During the MBS Tech Days 2021, Manohar H C from Mercedes-Benz R&D India held a presentation titled "MBS-FE Simulation Methodology for Front Differential Whine Noise".

Front Differential Whine noise is a major concern and is a structure-borne vibration of the driveline due to Hypoid gear excitations. Identification of the vibration transfer path and optimizing the relevant structural components is the key to the solution.
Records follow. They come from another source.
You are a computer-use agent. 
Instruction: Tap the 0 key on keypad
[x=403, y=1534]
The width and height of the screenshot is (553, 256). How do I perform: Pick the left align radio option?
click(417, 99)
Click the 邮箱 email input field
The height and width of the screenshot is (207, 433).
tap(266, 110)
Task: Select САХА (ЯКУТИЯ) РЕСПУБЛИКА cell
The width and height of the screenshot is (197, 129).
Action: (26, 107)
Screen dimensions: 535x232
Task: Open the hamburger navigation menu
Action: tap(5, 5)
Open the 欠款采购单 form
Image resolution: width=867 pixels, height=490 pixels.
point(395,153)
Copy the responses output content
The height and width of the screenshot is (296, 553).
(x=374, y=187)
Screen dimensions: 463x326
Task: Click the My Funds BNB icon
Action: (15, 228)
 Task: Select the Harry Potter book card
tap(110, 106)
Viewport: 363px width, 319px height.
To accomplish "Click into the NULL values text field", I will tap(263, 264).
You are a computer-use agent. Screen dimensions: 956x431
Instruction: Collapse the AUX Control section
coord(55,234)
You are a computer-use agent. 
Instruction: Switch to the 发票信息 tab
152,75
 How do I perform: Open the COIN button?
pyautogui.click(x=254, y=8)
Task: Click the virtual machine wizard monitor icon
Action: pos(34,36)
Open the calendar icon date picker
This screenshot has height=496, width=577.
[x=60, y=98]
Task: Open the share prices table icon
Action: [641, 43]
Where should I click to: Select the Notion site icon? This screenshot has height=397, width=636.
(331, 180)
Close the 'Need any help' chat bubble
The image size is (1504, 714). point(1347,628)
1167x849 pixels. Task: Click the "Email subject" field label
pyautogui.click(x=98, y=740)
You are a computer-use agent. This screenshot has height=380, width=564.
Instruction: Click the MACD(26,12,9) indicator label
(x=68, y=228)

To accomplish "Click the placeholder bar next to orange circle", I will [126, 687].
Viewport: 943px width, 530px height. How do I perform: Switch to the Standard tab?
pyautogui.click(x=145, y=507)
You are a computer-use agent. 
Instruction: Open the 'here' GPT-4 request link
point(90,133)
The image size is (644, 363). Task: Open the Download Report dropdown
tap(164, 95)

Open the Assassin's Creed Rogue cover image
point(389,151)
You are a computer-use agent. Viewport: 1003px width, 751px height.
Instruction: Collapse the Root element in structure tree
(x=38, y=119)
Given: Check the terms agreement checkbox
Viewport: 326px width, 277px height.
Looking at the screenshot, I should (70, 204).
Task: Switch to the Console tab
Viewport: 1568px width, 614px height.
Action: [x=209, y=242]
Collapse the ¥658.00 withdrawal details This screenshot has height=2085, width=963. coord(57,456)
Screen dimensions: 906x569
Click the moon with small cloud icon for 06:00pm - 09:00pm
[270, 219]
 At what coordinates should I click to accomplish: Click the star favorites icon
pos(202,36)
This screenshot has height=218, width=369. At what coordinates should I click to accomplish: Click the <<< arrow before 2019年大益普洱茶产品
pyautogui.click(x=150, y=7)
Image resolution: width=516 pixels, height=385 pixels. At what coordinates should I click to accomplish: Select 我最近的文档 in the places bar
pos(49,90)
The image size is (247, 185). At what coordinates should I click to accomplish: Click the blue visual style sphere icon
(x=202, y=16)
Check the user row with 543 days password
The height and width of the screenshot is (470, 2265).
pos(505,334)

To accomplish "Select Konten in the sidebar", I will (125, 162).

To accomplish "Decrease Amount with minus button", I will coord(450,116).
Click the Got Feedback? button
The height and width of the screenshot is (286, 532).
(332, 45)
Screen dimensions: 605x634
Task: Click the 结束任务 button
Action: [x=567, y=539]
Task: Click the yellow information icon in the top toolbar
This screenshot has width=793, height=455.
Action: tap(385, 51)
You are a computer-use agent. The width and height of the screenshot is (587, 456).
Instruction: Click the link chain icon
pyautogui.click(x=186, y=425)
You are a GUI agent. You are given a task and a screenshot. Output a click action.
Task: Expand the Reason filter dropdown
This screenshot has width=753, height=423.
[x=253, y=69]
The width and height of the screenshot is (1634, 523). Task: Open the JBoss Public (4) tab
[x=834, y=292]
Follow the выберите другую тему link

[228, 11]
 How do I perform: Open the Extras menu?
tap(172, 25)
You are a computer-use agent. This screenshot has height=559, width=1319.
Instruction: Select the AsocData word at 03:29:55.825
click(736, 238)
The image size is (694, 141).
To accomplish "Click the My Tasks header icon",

We used Simpack to develop a flexible MBS model similar to the test bench considering the excitation from the Hypoid gear. MB Simulations were performed and a critical frequency where the response has to be reduced was identified. In general, mass and stiffness are varied to provide a solution for reducing the response at the critical frequencies. However, this approach is not optimal as it does not help to determine the exact location of the structure to be modified. We analyzed in detail mode shapes of the flex states contributing most to the vibration response at the critical frequency. The operating mode shape at the same critical frequency was reestablished in FE for structural optimization by using cutting forces from previous MBS analysis. MBS simulations were repeated on the optimized structure to verify the developed methodology.

Manohar H C works as CAE Analyst at Mercedes-Benz R&D India. Manohar has around seven years of experience in NVH Simulations and is currently supporting front axle whine simulations for Mercedes-Benz cars.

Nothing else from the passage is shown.